Spyware is an Internet term for advertising supported software ("adware"). Spyware differs from other malicious code, because spyware has legitimate purposes, in addition to potentially malicious purposes. Spyware is installed in a computer, according to a variety of techniques. Spyware's primary purpose is the gathering of marketing and statistical information about a user's electronic behavior, together with the reporting of such information via the infected machine's Internet connection to one or more collection servers via the Internet. According to the privacy policies of many advertising companies that develop and distribute spyware, no sensitive information (or other information that identifies the individual user) is authorized to be collected from the user's computer. Such a policy is helpful to allay possible concerns regarding invasion of privacy or malicious purpose.

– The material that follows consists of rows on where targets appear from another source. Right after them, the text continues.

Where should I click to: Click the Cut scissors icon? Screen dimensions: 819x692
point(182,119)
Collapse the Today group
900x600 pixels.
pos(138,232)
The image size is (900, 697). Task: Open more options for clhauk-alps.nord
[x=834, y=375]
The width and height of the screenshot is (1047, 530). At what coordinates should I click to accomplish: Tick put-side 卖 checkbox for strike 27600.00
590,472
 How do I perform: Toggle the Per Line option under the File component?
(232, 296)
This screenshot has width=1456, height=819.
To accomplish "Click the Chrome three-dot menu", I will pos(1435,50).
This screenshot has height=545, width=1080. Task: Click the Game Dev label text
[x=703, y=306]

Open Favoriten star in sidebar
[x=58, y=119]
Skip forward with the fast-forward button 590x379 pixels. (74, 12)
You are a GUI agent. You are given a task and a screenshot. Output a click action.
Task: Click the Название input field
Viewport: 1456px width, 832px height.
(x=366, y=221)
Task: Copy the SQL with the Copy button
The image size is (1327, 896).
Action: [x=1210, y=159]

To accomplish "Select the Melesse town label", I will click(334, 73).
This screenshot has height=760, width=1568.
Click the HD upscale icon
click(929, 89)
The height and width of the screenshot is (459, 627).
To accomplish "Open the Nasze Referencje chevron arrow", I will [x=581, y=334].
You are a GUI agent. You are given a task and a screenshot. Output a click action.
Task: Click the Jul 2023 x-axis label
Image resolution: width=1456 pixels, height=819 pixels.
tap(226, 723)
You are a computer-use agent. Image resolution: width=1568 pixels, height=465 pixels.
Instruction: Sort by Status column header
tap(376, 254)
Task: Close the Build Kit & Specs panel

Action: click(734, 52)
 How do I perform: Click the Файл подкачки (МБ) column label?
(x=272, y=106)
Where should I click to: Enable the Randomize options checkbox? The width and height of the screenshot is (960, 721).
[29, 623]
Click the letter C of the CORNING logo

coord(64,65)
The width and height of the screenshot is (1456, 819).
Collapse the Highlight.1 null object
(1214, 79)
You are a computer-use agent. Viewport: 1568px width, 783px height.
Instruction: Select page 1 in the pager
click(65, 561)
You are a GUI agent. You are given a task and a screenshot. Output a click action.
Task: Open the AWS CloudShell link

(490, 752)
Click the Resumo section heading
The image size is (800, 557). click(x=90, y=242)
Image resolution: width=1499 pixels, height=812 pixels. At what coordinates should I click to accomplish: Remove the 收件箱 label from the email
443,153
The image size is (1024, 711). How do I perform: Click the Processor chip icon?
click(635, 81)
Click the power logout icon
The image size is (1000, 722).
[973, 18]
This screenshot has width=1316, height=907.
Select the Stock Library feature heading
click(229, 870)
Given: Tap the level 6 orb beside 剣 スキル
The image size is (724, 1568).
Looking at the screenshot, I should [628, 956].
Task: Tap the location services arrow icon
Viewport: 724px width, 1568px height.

Nevertheless, such policies are not always adopted or followed. Many spyware examples contain a "live" server program executed by the machine, which is capable of sending personal information and web-surfing habits to a remote location. Accordingly, spyware is also covered by the present disclosure, because spyware can be used for malicious purposes.
Spyware has resulted in congestion of internet web pages, as an increasingly large number of vendors create and distribute spyware via Internet sites that attract visitors. Spyware has also become a popular technique for shareware authors to profit from a product, other than by selling it directly to users. For example, if a user prefers, it can freely install an application bundled with spyware, instead of purchasing a license to the application. Several large media companies offer to place banner advertisements in software products, in exchange for a portion of revenue from sales resulting from the software products' display of the banner. This technique has increased in popularity, because users can avoid paying for the software products, and the software product developers receive money from alternate sources. If the user is annoyed by the banners, the user is usually given an option to remove them by paying a regular licensing fee for the software products.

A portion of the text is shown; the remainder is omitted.